TASKS AND EXERCISES =>
1. In the news article below about Twitter and Elliott Management, how much money will Twitter receive from Silver Lake?
2. Reproduce the part of the Twitter article below from "New York CNN" to "the social network.", word for word.
3. Continue the news article below about Jack Dorsey and Twitter, picking up after its final sentence.

TEXT =>

::::

New York CNN Business  — 

Jack Dorsey just survived a major threat to his leadership at Twitter.

On Monday, Twitter (TWTR) and activist hedge fund Elliott Management announced they had reached an agreement that keeps Dorsey at the helm of the social network.

Late last month, Elliott obtained a large stake in Twitter and advocated for changes, including possibly replacing Dorsey, a source familiar with the matter previously confirmed to CNN Business. Dorsey is also the CEO of payments company Square (SQ), and those two jobs were one issue that came up.

As part of the agreement, Twitter will add two new members to its board of directors and receive a $1 billion investment from investor Silver Lake. Twitter also expects to undertake a $2 billion share repurchase program.

“I am looking forward to working with Jack and the Board to help contribute to realizing Twitter’s full potential,” Jesse Cohn, partner at Elliott, said in a statement Monday.

Dorsey co-founded Twitter and Square, both of which are publicly traded companies. He served as Twitter’s first CEO before being pushed out in 2008. He returned to the post in 2015 and has remained in it since.

::::

STORED DATA =>
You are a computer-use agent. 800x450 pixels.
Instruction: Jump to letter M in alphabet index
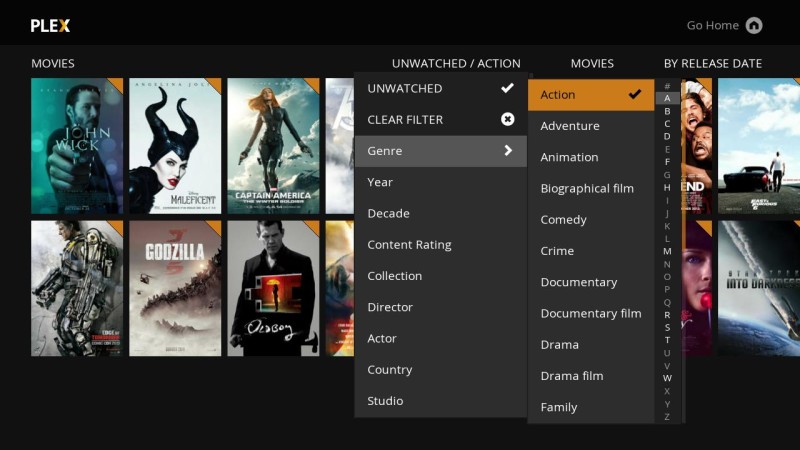coord(667,251)
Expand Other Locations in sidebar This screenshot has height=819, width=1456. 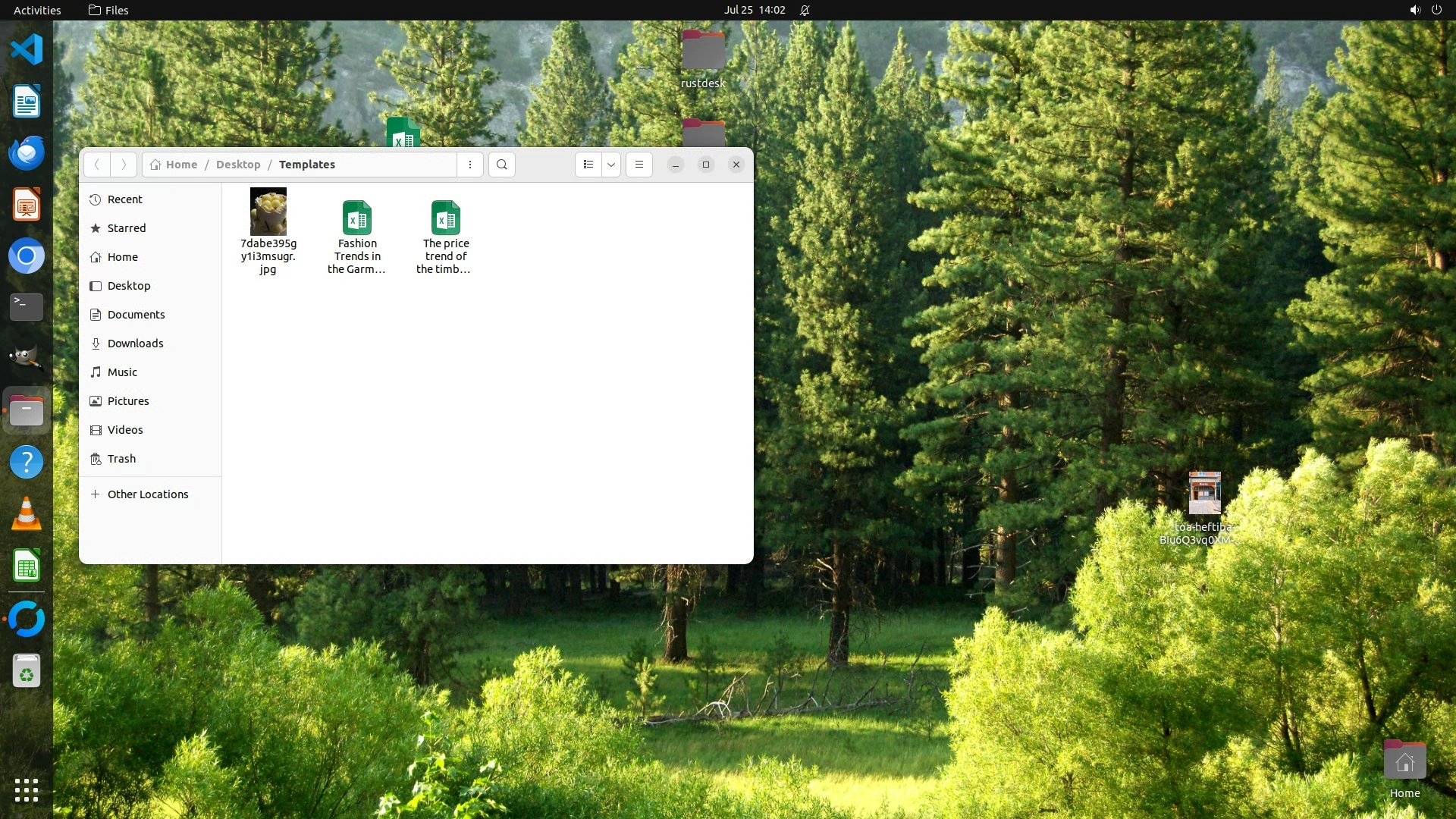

::::

RESPONSES PER TASK =>
1. Twitter will receive a $1 billion investment from Silver Lake.

2.
New York CNN Business  — 

Jack Dorsey just survived a major threat to his leadership at Twitter.

On Monday, Twitter (TWTR) and activist hedge fund Elliott Management announced they had reached an agreement that keeps Dorsey at the helm of the social network.

3.
Dorsey has come under pressure before. Protestors accused him of being “complicit” after President Donald Trump tweeted about his nuclear button being “much bigger and more powerful” than North Korea’s. He’s faced claims from Trump and others about “discriminatory” behavior toward conservative users. He’s also steered Twitter through a rough patch when it was struggling with shrinking user numbers and revenue.

But he has survived each time.

Dorsey has a daily juggling act as he balances leading two companies. He spends mornings at Twitter and afternoons at Square. (Twitter and Square’s San Francisco offices are located essentially across the street from each other.) Beyond managing both companies, Dorsey had also planned to live in Africa for a few months this year.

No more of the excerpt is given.